O Brasil possível pela consciência negra

As eleições foram concluídas e podemos celebrar a conquista de um ambiente mais seguro para a manutenção e o aprofundamento da democracia no Brasil. Atores de movimentos negros participam da equipe de transição do governo, avançando para um novo cenário de esperança para a construção de uma democracia antirracista. Essa leitura, no entanto, precisa levar em conta uma dimensão fundamental: o problema da permanência da ocupação majoritária dos espaços de poder por homens brancos. Outro olhar mais adiante permite também visibilizar movimentos que, diante de todas as adversidades possíveis, foram capazes de virar o jogo político. Nas palavras da jornalista e conselheira do Ibirapitanga, Flávia Oliveira, trata-se de camadas da população brasileira que tiveram:
Uma lealdade inabalável, sobretudo dos identitários medidos nas pesquisas. As mulheres nunca arredaram o pé, os negros nunca arredaram o pé, os pobres nunca arredaram o pé, o Nordeste nunca arredou o pé. E eu posso dizer aqui, os religiosos de matriz africana, os indígenas, os LGBTQIA+ nunca arredaram o pé.
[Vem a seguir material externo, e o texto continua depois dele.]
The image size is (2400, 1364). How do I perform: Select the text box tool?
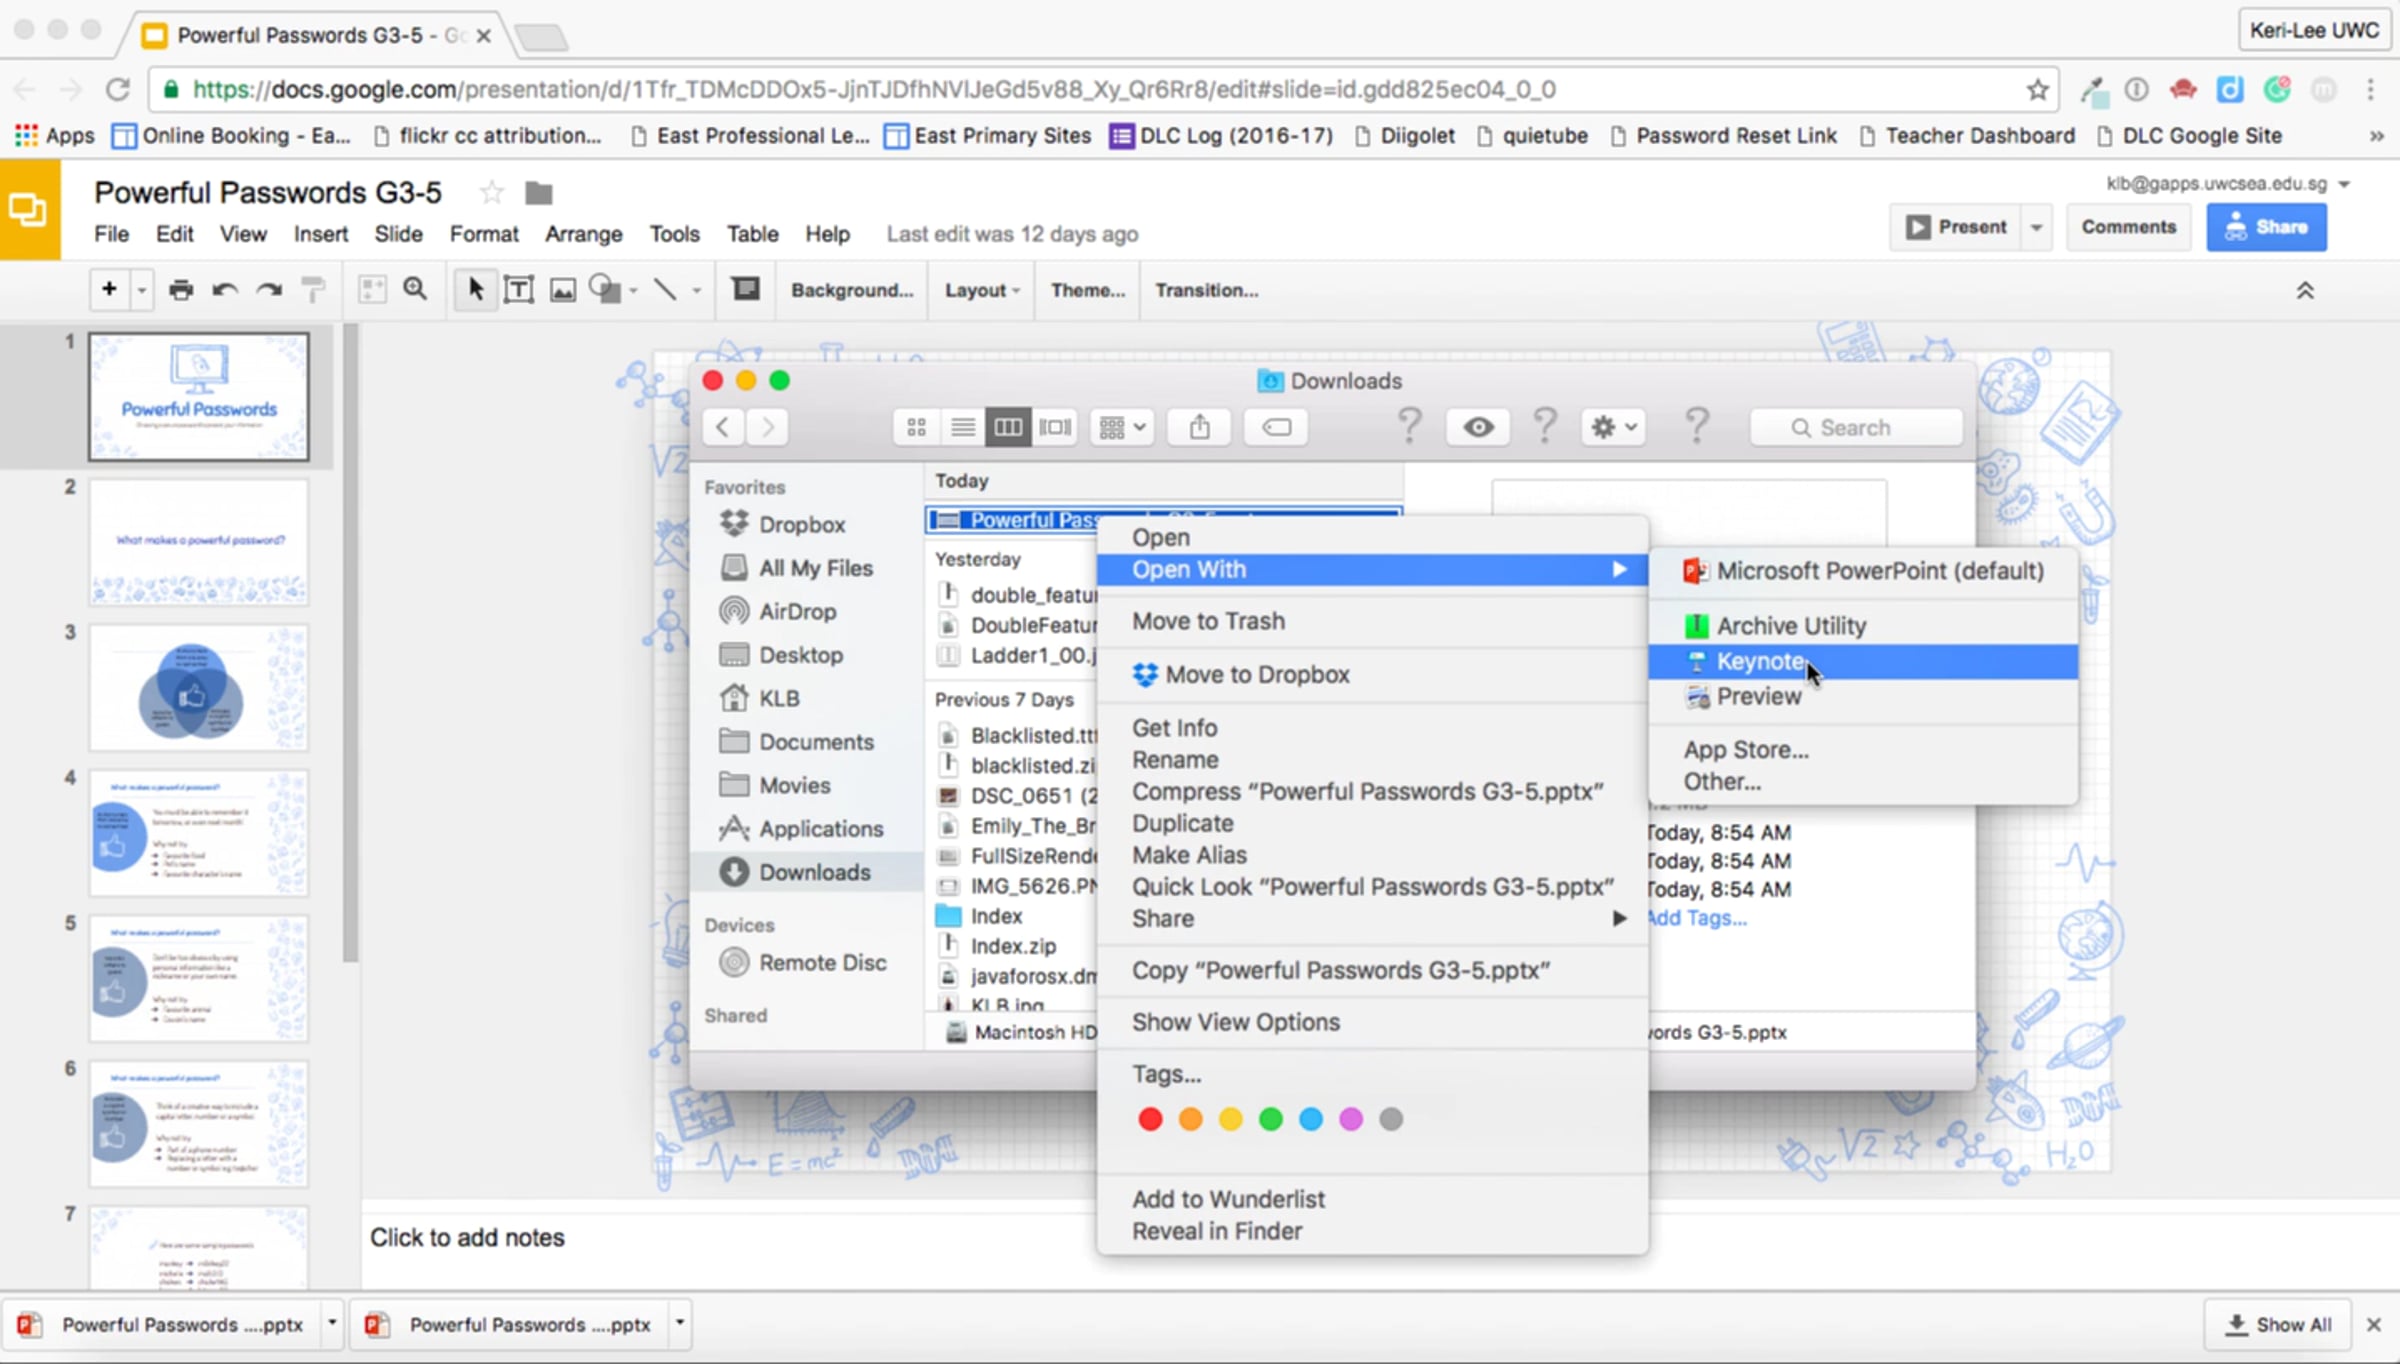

Então foi uma vitória também maiúscula de uma união das maiorias minorizadas. […] Eu falo como mulher negra, como mulher negra do Candomblé, como mulher negra jornalista[…]. Então, eu faço esse desabafo, porque o povo brasileiro foi muito forte. O povo brasileiro progressista, comprometido com a escolha democrática pela construção da igualdade, pela permanência da Constituição cidadã de 1988. [Trechos de fala de Flávia Oliveira na edição 159 do podcast Angu de Grilo]
Numa visão interseccional necessária, Flávia nos apresenta um caminho fundamental de análise do cenário ressaltando também parte importante dos movimentos que nos trouxeram até este novo momento de defesa da democracia brasileira – os movimentos negros. Maioria na população nacional, as pessoas negras são historicamente alvo de violação de direitos em função do racismo estrutural, mas não se calaram diante dele. Desde a escravidão, passando pela Constituição de 1988, citada por Flávia, até os últimos anos de sofrimento diante do avanço da ultradireita, a Consciência Negra é essa linha de pensamento e ação que conduz e impulsiona uma sociedade melhor para todas as pessoas. Mais do que um dia, a Consciência Negra é um recurso dinâmico, em que a história é revisitada, mas também recriada a partir do presente povoado pelos movimentos em torno da questão racial. Ontem, hoje e amanhã, o que constrói o Brasil possível é a Consciência Negra, e não foi diferente nessas eleições, que se tornaram um portal para a continuidade do enfrentamento ao racismo em outro ambiente.
Esse ambiente já se prepara por meio do tímido, mas importante, aumento de pessoas negras, mulheres e LGBTQIAP+ nos parlamentos, bem como através do gabinete de transição de governo. Nele, queremos ver também a construção de viabilidade para que cada vez mais essa maioria negra brasileira alcance as posições de poder, ainda majoritariamente ocupadas por homens brancos. A exemplo da própria equipe de transição de governo, ainda vemos as pessoas negras setorizadas em áreas que são mais diretamente conectadas às questões raciais, de gênero e de cultura, por exemplo. Anielle Franco, que também compõe a equipe de transição, afirmou: “Também é importante que nós, mulheres e pessoas negras, estejamos em todos os espaços de decisão de forma transversal. Somos qualificadas para estar em todos os ministérios e secretarias. Vamos construir o Brasil do futuro, da esperança para todas, todes e todos”.
No Brasil atual, a passagem de faixa presidencial será feita, pessoalmente ou não, de um homem branco de ultra direita para outro homem branco, de esquerda e de origem popular, um movimento viabilizado pela maioria negra brasileira. No Brasil do futuro próximo, que deve ser construído também pelas pessoas brancas hoje no poder, queremos ver a faixa chegar a uma pessoa negra, prioritariamente mulher, comprometida com a agenda antirracista que seu povo construiu durante séculos.